» DOCUMENT TEXT:
▼
The paper's notation, particularly the use of the function "o" in various fonts to represent different objects, is not the most user-friendly. Readers may struggle to keep track of the distinctions between similar-looking symbols, potentially leading to misunderstandings.
**Questions:**
The paper does not provide explicit details on the computational complexity of the proposed algorithm. It might be valuable to briefly discuss this aspect in the paper?
**Limitations:**
The authors adequately addressed the limitations from my point of view.
### Rebuttal ###
We would like to thank the reviewer for positively appreciating the technical soundness and novelty of the problem we study, and providing detailed comments on the paper presentation.
**Experiments:** We appreciate your valuable suggestion to include numerical experiments. Consistent with precedent theoretical RL studies like [1], [2], and [3], our focus is on the mathematical foundations of the new problem setup. We plan to incorporate experiments in our revision.
▲
» SUPPLIED RECORDS:
▼
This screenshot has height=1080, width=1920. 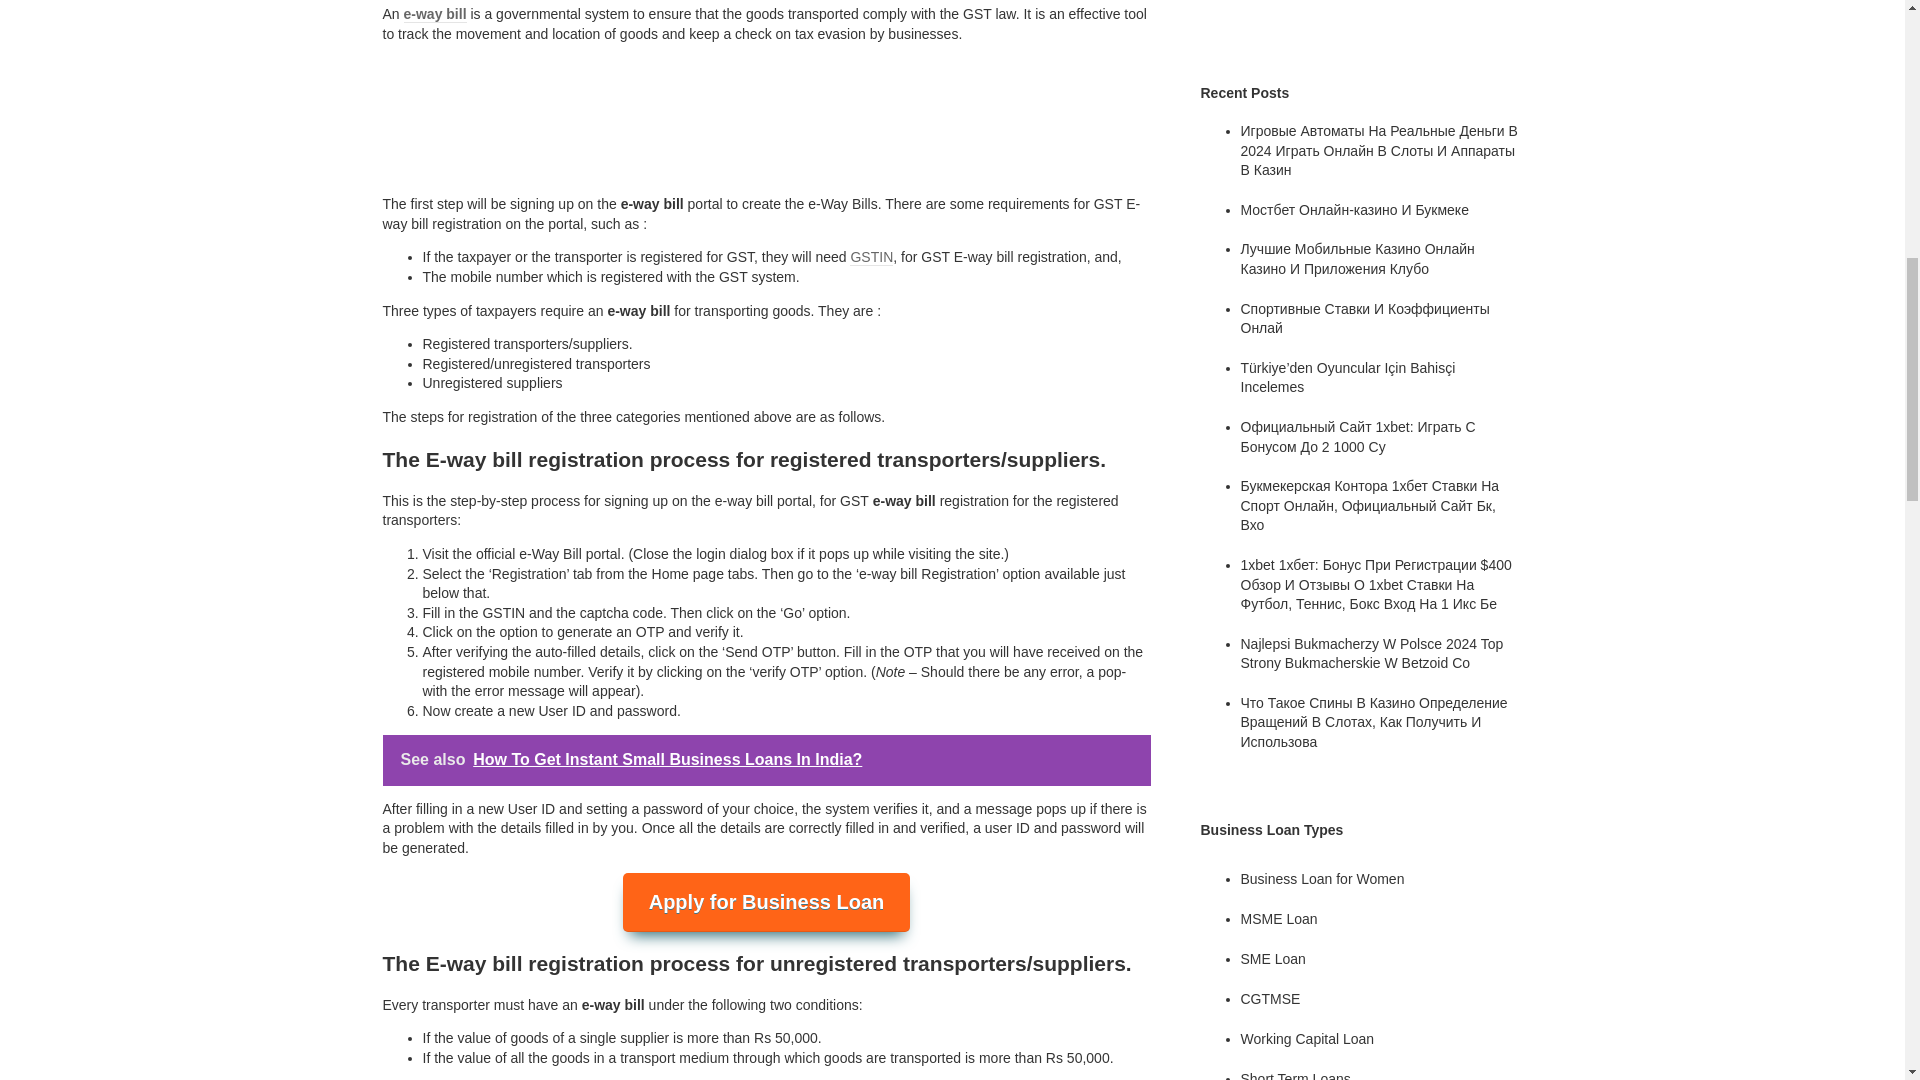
▲
▼
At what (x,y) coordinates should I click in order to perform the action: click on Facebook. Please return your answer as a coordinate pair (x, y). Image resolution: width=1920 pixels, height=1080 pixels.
▲
» DO THIS: Please retype the part of the peer review between "The paper's notation, particularly" and "the paper presentation.", inclusive.

» COMPLETE OUTPUT:
The paper's notation, particularly the use of the function "o" in various fonts to represent different objects, is not the most user-friendly. Readers may struggle to keep track of the distinctions between similar-looking symbols, potentially leading to misunderstandings.
**Questions:**
The paper does not provide explicit details on the computational complexity of the proposed algorithm. It might be valuable to briefly discuss this aspect in the paper?
**Limitations:**
The authors adequately addressed the limitations from my point of view.
### Rebuttal ###
We would like to thank the reviewer for positively appreciating the technical soundness and novelty of the problem we study, and providing detailed comments on the paper presentation.